Clarksons Platou Securities analyst Jeremy Sussman said boards are "uber sensitive to take on risk," something he doesn't foresee changing in 2019. Many investors were creditors who inherited their positions from coal bankruptcies, he said, and are not looking for growth at this point.
Banks also are hesitant to invest in capacity. While many banks refuse to fund thermal coal projects, "the vast majority will at least be willing to take a look at met coal," Sussman told S&P Global Market Intelligence in an interview.
"Compared to where it was when I began my career in 2006, it's still a small fraction of what banks were willing to give out back then," Sussman said. "Access to capital as a whole is still very, very tight."

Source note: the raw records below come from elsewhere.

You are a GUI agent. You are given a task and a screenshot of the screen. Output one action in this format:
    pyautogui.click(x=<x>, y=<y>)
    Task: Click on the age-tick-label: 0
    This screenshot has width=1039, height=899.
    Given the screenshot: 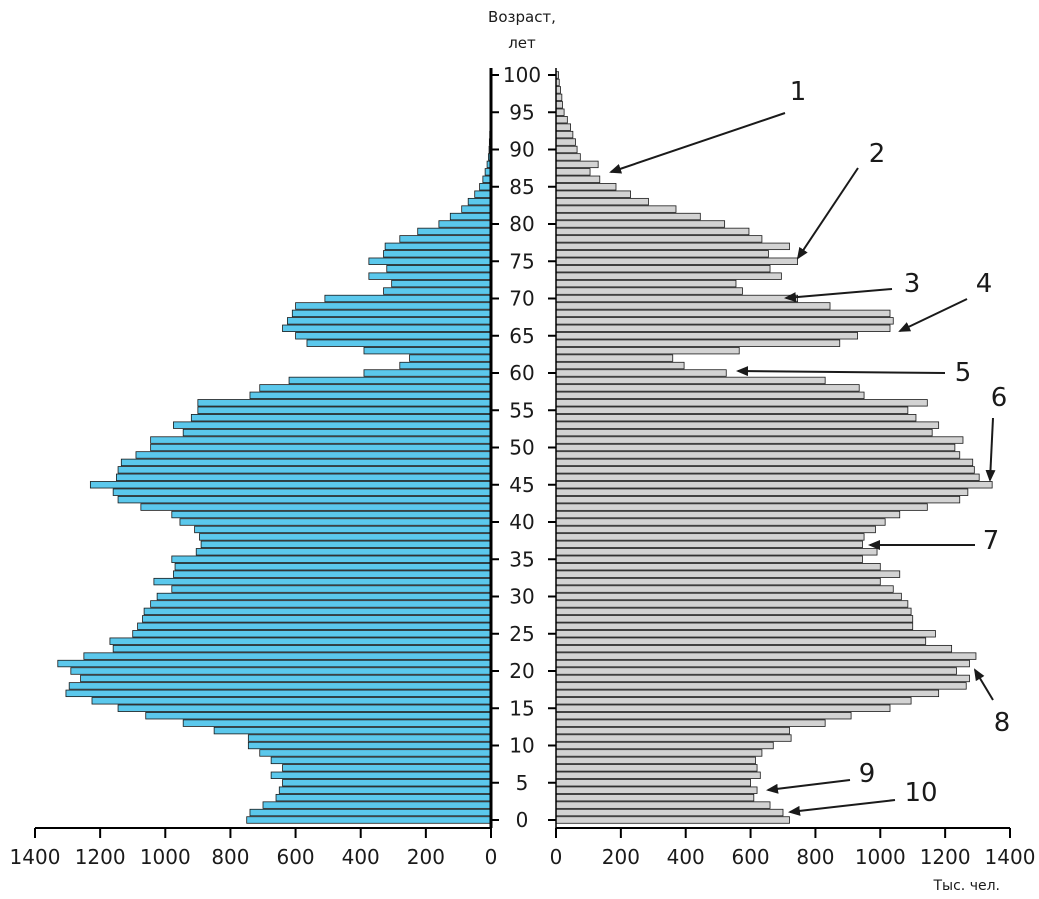 What is the action you would take?
    pyautogui.click(x=522, y=820)
    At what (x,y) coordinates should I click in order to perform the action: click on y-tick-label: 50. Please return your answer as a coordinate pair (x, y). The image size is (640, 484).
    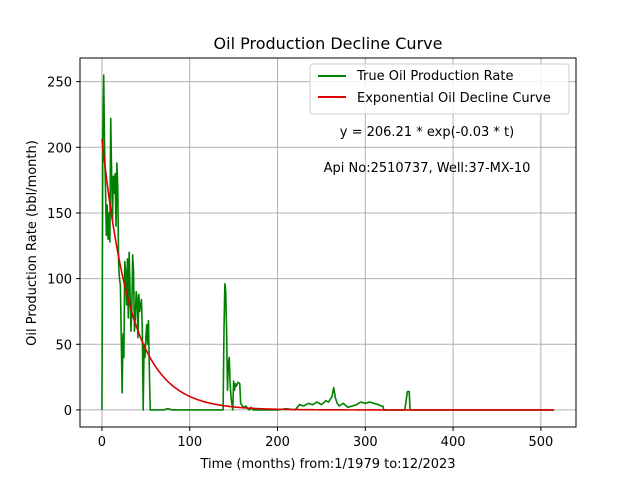
    Looking at the image, I should click on (64, 346).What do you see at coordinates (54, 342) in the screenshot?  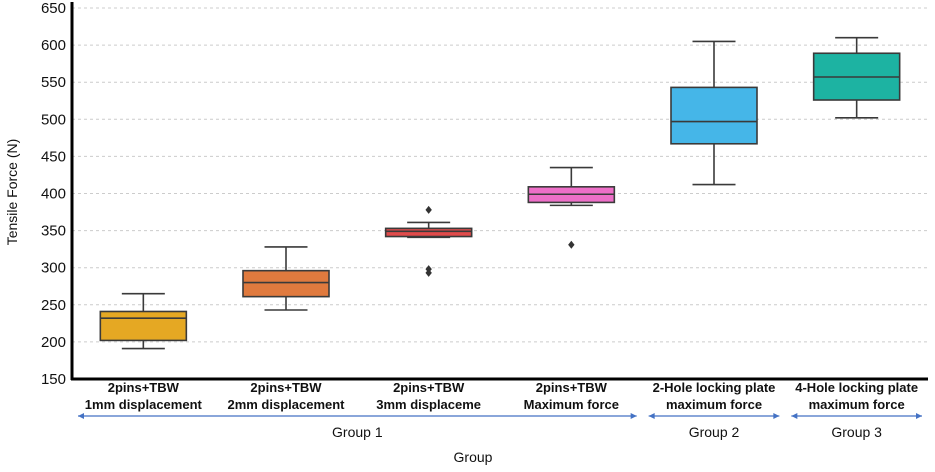 I see `y-tick-label: 200` at bounding box center [54, 342]. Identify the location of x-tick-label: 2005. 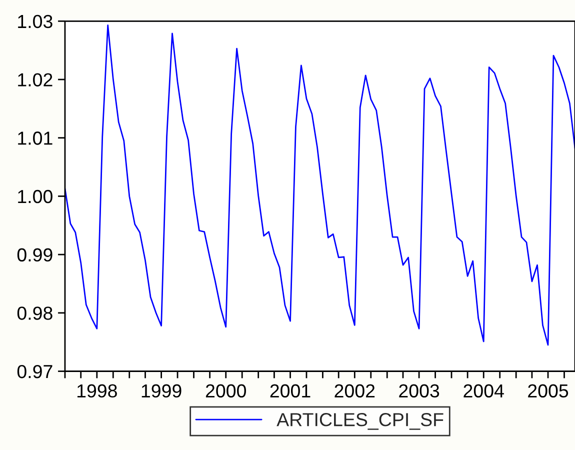
(548, 391).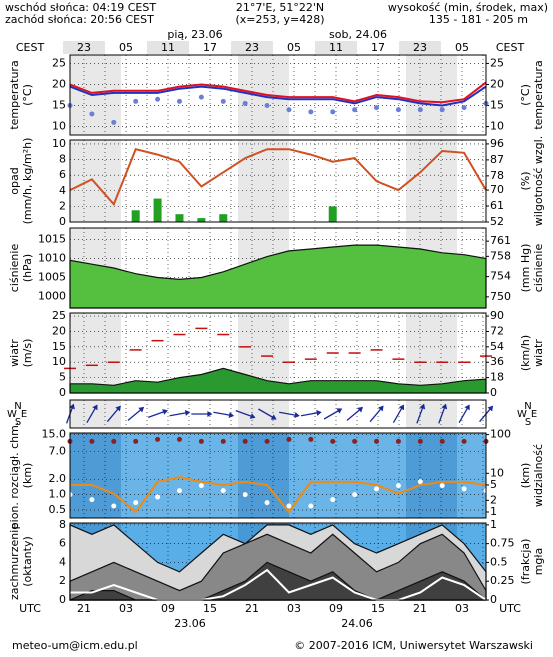  Describe the element at coordinates (500, 434) in the screenshot. I see `y2-tick-label: 100` at that location.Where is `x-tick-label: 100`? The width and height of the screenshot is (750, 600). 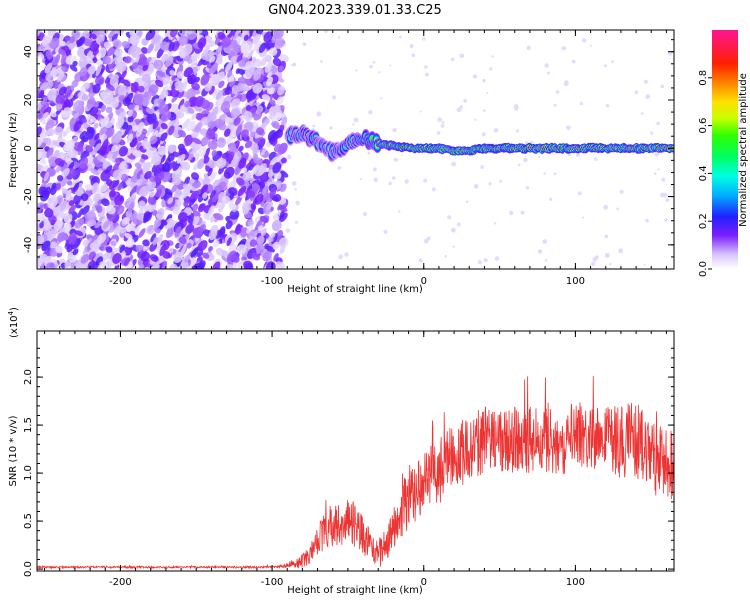 x-tick-label: 100 is located at coordinates (576, 282). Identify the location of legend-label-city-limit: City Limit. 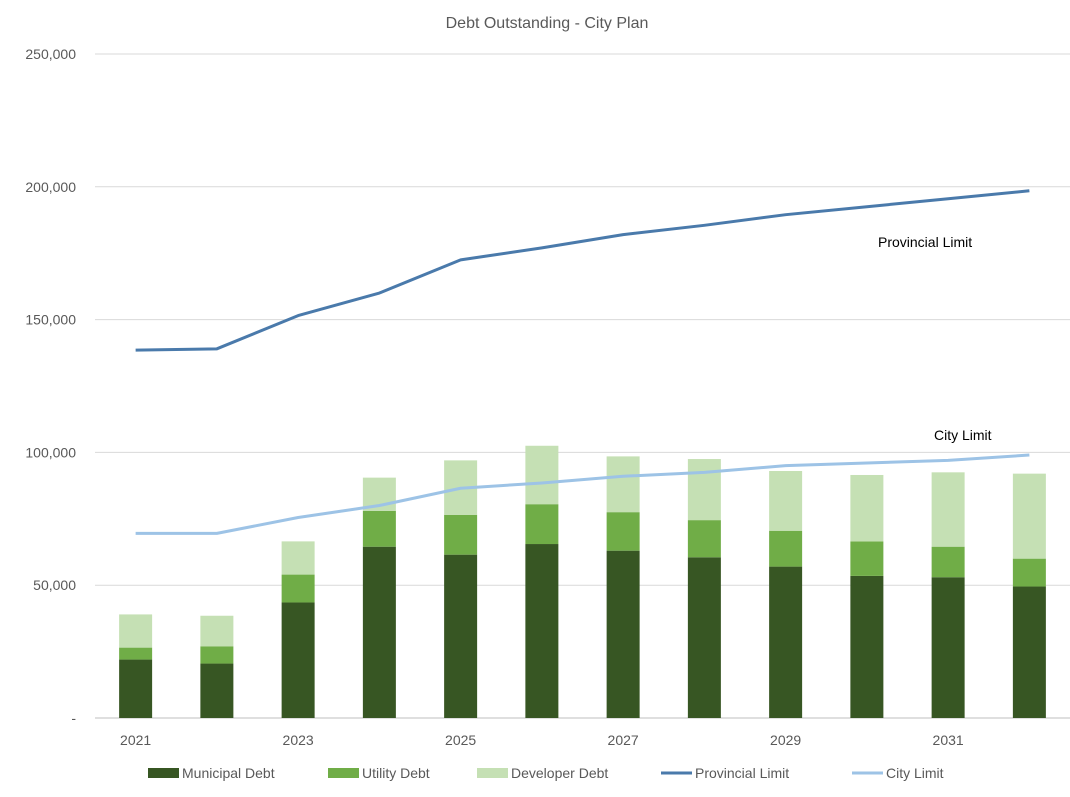
(915, 773).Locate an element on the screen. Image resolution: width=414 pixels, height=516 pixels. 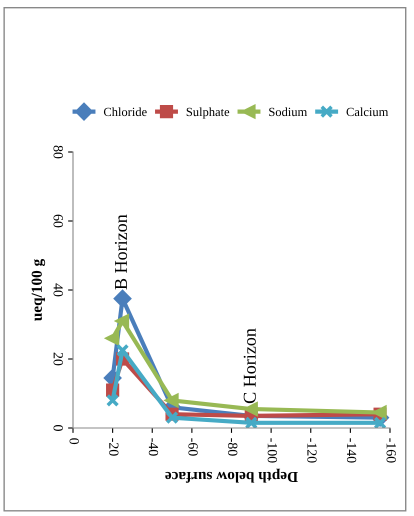
x-tick-label: -140 is located at coordinates (351, 450).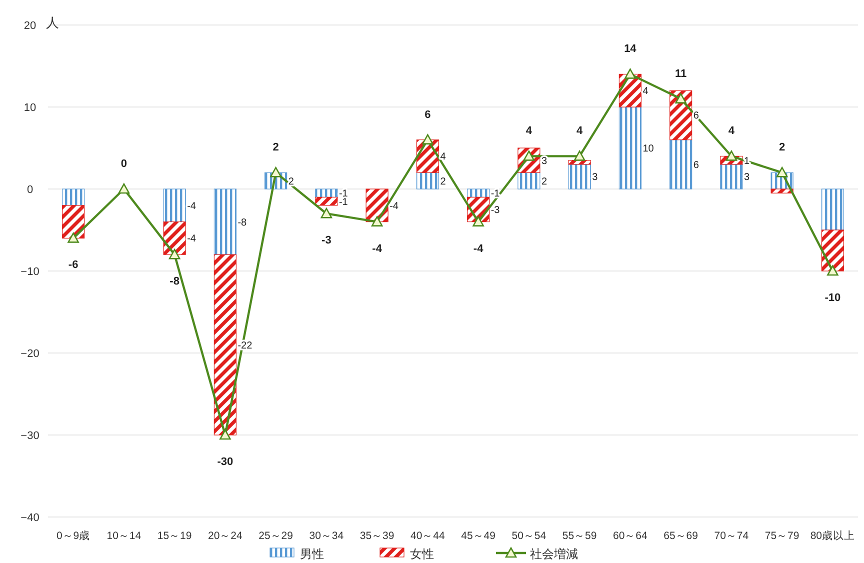 The width and height of the screenshot is (864, 563). I want to click on x-tick-label: 45～49, so click(478, 536).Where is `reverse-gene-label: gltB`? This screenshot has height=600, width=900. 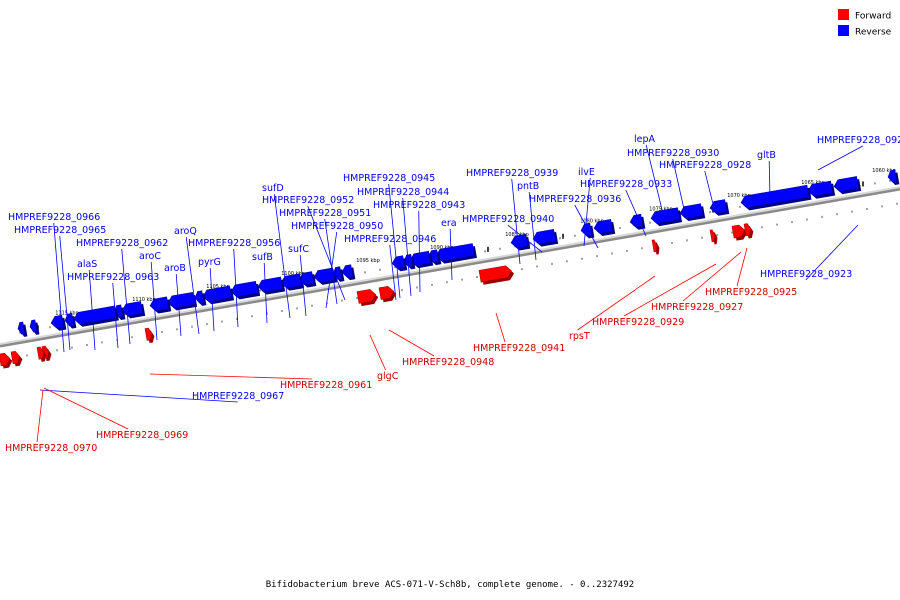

Bauersachs said securing financing is more difficult now than at any other time in his three decades in the industry.
"This is a totally different type of atmosphere than I have seen. We've even seen private equity kind of stand to the side and not do much," he said. "I think with some of the environmental concerns, which obviously most of us in this room don't agree with, but with large US banks I mean it's virtually impossible to do any business with them."
Matt Schicke, chief commercial officer of Corsa Coal, said companies are not investing much money in their capital base, largely because of the "challenging times" the sector has faced the last three or four years. The lack of investment could yield subsequent rounds of consolidation and restructurings, he said.
"It can create a real challenge if there's a market downturn," Schicke said.
Another Ramaco Resources executive projects the sector will not look toward consolidation for about two more years as it waits for the markets to settle down. Until those investors who lost big in the last downturn get their money back, "you're really not going to see too much new money come back into the space," CFO and director Randall Atkins said.
"The way I look at the market today is you have a whole lot of institutional investors, a whole lot of banks that lost a whole lot of money," Atkins said.
Jonathan Rose, head of the metals and mining Americas division at Deutsche Bank Securities, said recent mergers and acquisitions were "more situation-specific" and subsequent movements in the sector will be "relatively slow." Further consolidation or acquisitions will likely occur because of specific opportunities rather than a wave across the industry, he said.
Consolidation is inevitable, Sussman said, because without investment in new capacity, supply growth will be "extremely limited." He projects metallurgical coal pricing will remain well above the cost of marginal production for the foreseeable future, while thermal coal demand will continue to decline domestically.
"It's a waiting game," he said. "It's about keeping a lean balance sheet and just hunkering down and generating cash and in most cases trying to return that cash to shareholders."